All About Fragments

In my on-going series Writing Better Audio Applications for Linux, here's another installment: a little explanation how fragments/periods and buffer sizes should be chosen when doing audio playback with traditional audio APIs such as ALSA and OSS. This originates from some emails I exchanged with the Ekiga folks. In the last weeks I kept copying this explanation to various other folks. I guess it would make sense to post this on my blog here too to reach a wider audience. So here it is, mostly unedited:

Yes. You shouldn't misuse the fragments logic of sound devices. It's
like this:

   The latency is defined by the buffer size.
   The wakeup interval is defined by the fragment size.

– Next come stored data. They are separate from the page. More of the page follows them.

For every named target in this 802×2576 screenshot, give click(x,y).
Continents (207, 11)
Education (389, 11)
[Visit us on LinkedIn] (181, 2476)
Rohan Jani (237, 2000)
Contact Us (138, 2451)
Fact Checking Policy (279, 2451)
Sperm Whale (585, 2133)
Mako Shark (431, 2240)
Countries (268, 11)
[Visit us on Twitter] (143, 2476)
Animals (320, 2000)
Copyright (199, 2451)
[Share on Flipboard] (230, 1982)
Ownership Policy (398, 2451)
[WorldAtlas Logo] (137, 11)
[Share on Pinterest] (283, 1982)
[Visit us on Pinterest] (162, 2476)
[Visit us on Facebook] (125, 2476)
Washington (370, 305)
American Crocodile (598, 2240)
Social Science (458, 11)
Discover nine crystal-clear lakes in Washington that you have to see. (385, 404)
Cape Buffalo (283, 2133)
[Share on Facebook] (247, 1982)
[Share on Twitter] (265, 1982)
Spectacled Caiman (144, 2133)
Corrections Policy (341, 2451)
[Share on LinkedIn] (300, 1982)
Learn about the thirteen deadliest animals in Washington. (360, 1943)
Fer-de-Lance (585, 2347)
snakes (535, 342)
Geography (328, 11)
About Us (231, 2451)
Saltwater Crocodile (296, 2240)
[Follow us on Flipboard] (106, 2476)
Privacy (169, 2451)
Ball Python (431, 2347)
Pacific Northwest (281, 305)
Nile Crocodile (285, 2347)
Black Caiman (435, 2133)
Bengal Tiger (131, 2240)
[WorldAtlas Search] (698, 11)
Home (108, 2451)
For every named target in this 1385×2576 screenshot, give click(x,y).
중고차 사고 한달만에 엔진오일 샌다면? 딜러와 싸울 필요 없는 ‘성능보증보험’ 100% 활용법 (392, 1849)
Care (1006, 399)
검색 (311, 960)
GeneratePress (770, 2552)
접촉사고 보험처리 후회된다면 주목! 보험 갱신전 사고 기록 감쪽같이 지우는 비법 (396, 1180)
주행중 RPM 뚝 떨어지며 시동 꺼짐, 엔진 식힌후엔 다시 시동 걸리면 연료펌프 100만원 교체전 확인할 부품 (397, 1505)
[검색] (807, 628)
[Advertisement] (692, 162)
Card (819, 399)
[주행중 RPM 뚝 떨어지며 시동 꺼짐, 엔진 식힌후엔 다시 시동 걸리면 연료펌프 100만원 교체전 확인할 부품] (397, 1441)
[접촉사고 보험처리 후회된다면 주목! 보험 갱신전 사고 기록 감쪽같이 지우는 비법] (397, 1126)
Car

The buffer fill level will oscillate between 'full buffer' and 'full
buffer minus 1x fragment size minus OS scheduling latency'. Setting
smaller fragment sizes will increase the CPU load and decrease battery
time since you force the CPU to wake up more often. OTOH it increases
drop out safety, since you fill up playback buffer earlier. Choosing
the fragment size is hence something which you should do balancing out
your needs between power consumption and drop-out safety. With modern
processors and a good OS scheduler like the Linux one setting the
fragment size to anything other than half the buffer size does not
make much sense.

Your [Ekiga's ptlib driver that is] ALSA output is configured
to set the the fragment size to the size of your codec audio
frames. And that's a bad idea. Because the codec frame size has not
been chosen based on power consumption or drop-out safety
reasoning. It has been chosen by the codec designers based on
different reasoning, such as latency.

You probably configured your backend this ways because the ALSA
library docs say that it is recommended to write to the sound card in
multiples of the fragment size. However deducing from this that you
hence should configure the fragment size to the codec frame size is
wrong!

The best way to implement playback these days for ALSA is to write as
much as snd_pcm_avail() tells you to each time you wake up due to
POLLOUT on the sound card. If that is not a multiple of your codec
frame size then you need to buffer the the remainder of the decoded
data yourself in system memory.

The ALSA fragment size you should normally set as large as possible
given your latency constraints but that you have at least two
fragments in your buffer size.

I hope this explains a bit how frag_size/buffer_size should be
chosen. If you have questions, just ask.

(Oh, ALSA uses the term 'period' for what I call 'fragment'
above. It's synonymous)

Category: projects